- Education: University of Missouri (B.A.)
- Occupations: studio executive; television producer; film producer;
- Years active: 1996–present
- Title: co-chair of Paramount Pictures and chair of Paramount Television

= Dana Goldberg (producer) =

American studio executive

Dana Goldberg is an American studio executive and film and television producer. She has served as the co-chair of Paramount Pictures and the chair of Paramount Television Studios since August 2025. She was previously the chief creative officer of Skydance Media and helped found Skydance Television.

== Career ==

=== Early career ===
From 1996 to 1999, Goldberg was a creative executive and then vice president of production at Baltimore/Spring Creek Pictures, a production company owned by filmmaker Barry Levinson and producer Paula Weinstein. Prior to that, Goldberg was an assistant at Hollywood Pictures, a former label of The Walt Disney Company.

In 1999, Goldberg joined American film production company Village Roadshow Pictures in the role of senior vice president of production. In April 2003, Goldberg was promoted to executive vice president and head of production. At Village Roadshow, Goldberg was executive producer for the films Happy Feet, I Am Legend, The Matrix and Ocean's Eleven.

=== Skydance ===
In August 2010, Goldberg was hired as Skydance Productions' president of production, where she oversaw development and production of the Mission: Impossible franchise, Jack Reacher, the Coen brothers' True Grit and World War Z.

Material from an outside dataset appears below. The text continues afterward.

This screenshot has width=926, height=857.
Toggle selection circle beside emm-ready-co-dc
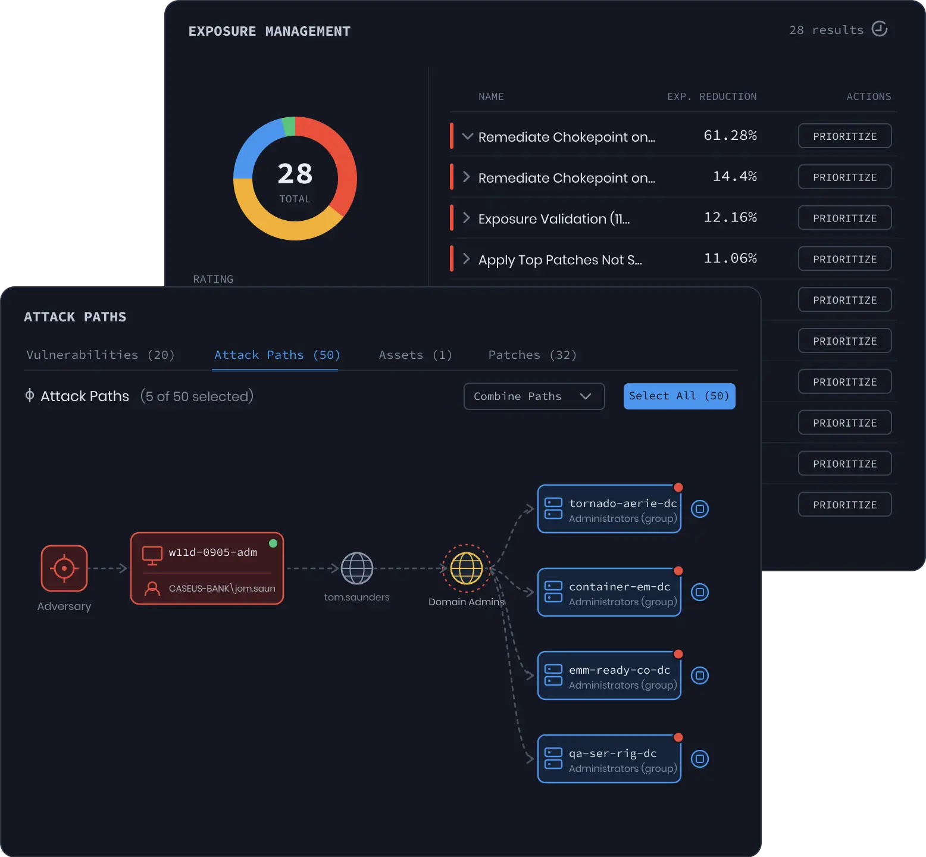[x=700, y=675]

In August 2013, Goldberg was promoted to chief creative officer, where she oversaw the studio's production and creative development of television and film releases, mostly focusing on action, adventure, fantasy and science fiction films, including The Adam Project. In 2013, Goldberg helped found Skydance Television, which produced the television series Grace and Frankie, Reacher, and Jack Ryan. Goldberg was an executive producer of the 2022 action-drama Top Gun: Maverick.

=== Paramount ===
In August 2025, Goldberg was named co-chair of Paramount Pictures, alongside Josh Greenstein, and chair of Paramount Television Studios, which was revived in 2025. In the joint role, Goldberg gained oversight of production, distribution, marketing and strategic planning across Paramount Pictures and Television Studios. In August 2025, in her and Greenstein's first move, five hours after the announcement of their new role, the two signed American actor Timothée Chalamet and filmmaker James Mangold to the upcoming film High Side, reuniting Chalamet and Mangold for the first time since the biographical film A Complete Unknown. Goldberg oversaw the release of slasher film Scream 7 which earned approximately $100M globally during its opening weekend.

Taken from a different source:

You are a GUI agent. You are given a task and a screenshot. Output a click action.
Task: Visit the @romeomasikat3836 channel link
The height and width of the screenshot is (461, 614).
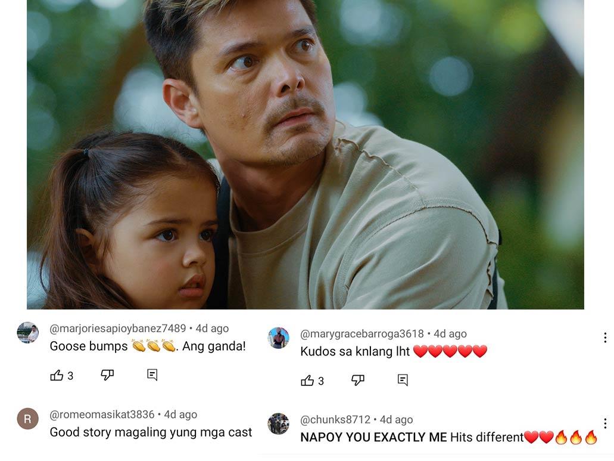tap(102, 414)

In August 2025, Goldberg secured the rights for a live-action Call of Duty film, based on the popular video game franchise, in partnership with the original and current owners of the franchise rights, Activision Blizzard and Microsoft. That same month, Goldberg secured a deal with Netflix's Stranger Things creators the Duffer Brothers. In September 2025, she signed a global distribution deal with film studio Legendary Entertainment, which plans to launch with a live-action film based of the video game and media franchise Street Fighter, set for release in fall 2026, as well a multi-picture deal with actor Will Smith and his entertainment company Westbrook.

In December 2025, Goldberg signed a three-year first-look deal with filmmaker Jon M. Chu, which brought Chu and his production company to the Paramount lot. In 2026, Goldberg signed similar three-year first-look deals with filmmaker Dan Trachtenberg, who directed Predator: Badlands, the highest-grossing film in the Predator franchise, and with actress and writer Issa Rae. In April 2026, Goldberg and Greenstein presented at Cinema United's convention for movie theater owners, called CinemaCon, held in Las Vegas. At the convention, Goldberg shared plans for 15 theatrical film releases during 2026, nearly twice the amount the studio released in 2025. At that presentation, Goldberg and Greenstein debuted a short reel by filmmaker Jon M. Chu, featuring actors and filmmakers from the Paramount lot, including James Cameron and Tom Cruise. In May 2026, the co-chairs announced a first look deal with Warner Music Group.

==Filmography==
Producer

- Terminator Genisys (2015)
- Mission: Impossible – Rogue Nation (2015)
- Life (2017)
- Geostorm (2017)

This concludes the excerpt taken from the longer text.